A distância é grande, mas o atraso talvez seja maior do que esperava. Fábio e seus parceiros chegam 15 anos atrasados para ver o Vasco que tanto lhes encantou na infância. Aquele, que não exigia respeito, impunha, não está mais por lá.
O gol do Palmeiras com três minutos não tira sua esperança.
‘- Já vi esse jogo, pode fazer três que a gente vira’, brada o bravo vascaíno paranaense. Também pudera, afinal, após tantas horas dirigindo e tantos anos sonhando, perder a fé após 180 segundos seria algo incompreensível.
Porém, sua profecia dos três gols se concretiza, e a fé, que parecia justa, torna-se utópica. Os velhos companheiros se entreolham no intervalo como se buscassem uma razão para estarem ali ou talvez uma resposta para a pergunta que pairava em suas cabeças: ‘Por que logo hoje?’.
Desolado, começa a me contar sua saga. Fala que sempre quis vir a São Januário, mas sempre faltou tempo e dinheiro.
‘- Se esses caras soubessem o que a gente faz para acompanhar o nosso clube de coração, eles não perderiam assim. Vim ver o Vasco e saio daqui com a sensação de que ainda não o conheço. Isso aí não é.’, diz emocionado.
A torcida na etapa final já era para que a humilhação não fosse ainda maior. Por isso, comemorou a primeira defesa de Jordi como se fosse um título. Aplaudiu efusivamente a entrada de Riascos, assim como vaiou quando o sistema de som falou o nome de Aislan.

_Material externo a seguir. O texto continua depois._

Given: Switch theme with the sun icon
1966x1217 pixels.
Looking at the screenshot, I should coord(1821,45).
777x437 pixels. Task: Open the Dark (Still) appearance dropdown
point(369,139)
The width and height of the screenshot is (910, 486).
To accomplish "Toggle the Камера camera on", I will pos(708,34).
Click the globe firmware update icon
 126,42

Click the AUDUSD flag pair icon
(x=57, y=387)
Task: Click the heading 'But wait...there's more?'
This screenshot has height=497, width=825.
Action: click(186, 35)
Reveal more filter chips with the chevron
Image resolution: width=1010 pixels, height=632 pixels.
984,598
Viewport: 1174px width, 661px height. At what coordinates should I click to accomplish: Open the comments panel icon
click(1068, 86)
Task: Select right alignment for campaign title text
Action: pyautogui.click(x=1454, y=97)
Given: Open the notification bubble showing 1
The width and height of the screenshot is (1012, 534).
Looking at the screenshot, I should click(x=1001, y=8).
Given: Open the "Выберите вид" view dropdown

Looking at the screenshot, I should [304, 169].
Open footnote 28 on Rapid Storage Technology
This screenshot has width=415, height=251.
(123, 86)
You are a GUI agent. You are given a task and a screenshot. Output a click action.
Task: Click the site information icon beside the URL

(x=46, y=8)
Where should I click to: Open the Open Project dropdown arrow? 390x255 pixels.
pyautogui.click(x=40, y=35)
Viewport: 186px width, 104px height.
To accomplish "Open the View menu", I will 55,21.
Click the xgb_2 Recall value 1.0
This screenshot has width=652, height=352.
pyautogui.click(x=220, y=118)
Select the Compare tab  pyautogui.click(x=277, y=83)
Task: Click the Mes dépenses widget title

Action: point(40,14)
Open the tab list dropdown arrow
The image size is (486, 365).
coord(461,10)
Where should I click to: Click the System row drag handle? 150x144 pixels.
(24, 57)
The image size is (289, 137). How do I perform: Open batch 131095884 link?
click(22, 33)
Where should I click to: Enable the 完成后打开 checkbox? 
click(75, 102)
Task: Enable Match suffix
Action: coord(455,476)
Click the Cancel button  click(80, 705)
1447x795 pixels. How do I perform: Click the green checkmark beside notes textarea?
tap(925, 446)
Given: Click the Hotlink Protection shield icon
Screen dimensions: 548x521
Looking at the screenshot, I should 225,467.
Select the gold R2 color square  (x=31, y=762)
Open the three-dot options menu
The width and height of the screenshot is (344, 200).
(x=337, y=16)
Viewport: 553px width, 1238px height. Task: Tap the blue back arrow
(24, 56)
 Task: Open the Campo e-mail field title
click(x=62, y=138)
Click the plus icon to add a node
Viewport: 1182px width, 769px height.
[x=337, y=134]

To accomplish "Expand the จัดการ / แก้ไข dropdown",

Fábio tinha mais 45 minutos para buscar algo parecido com o que o fez encarar mais de meio dia sentado dentro de um carro. Mas isso também lhe foi privado.
‘- Meio dia? Mais, ainda tem a volta. Vamos voltar hoje, precisamos trabalhar amanhã. Folga vão ter os jogadores, eu não. Meu dia de folga era hoje e vim pra cá. Nunca mais eu volto!’, esbraveja o torcedor.
Em meio ao caos que era o time em campo, o gol do colombiano ao menos arranca o primeiro sorriso do curitibano após o apito inicial. E abastece até aquela fé perdida.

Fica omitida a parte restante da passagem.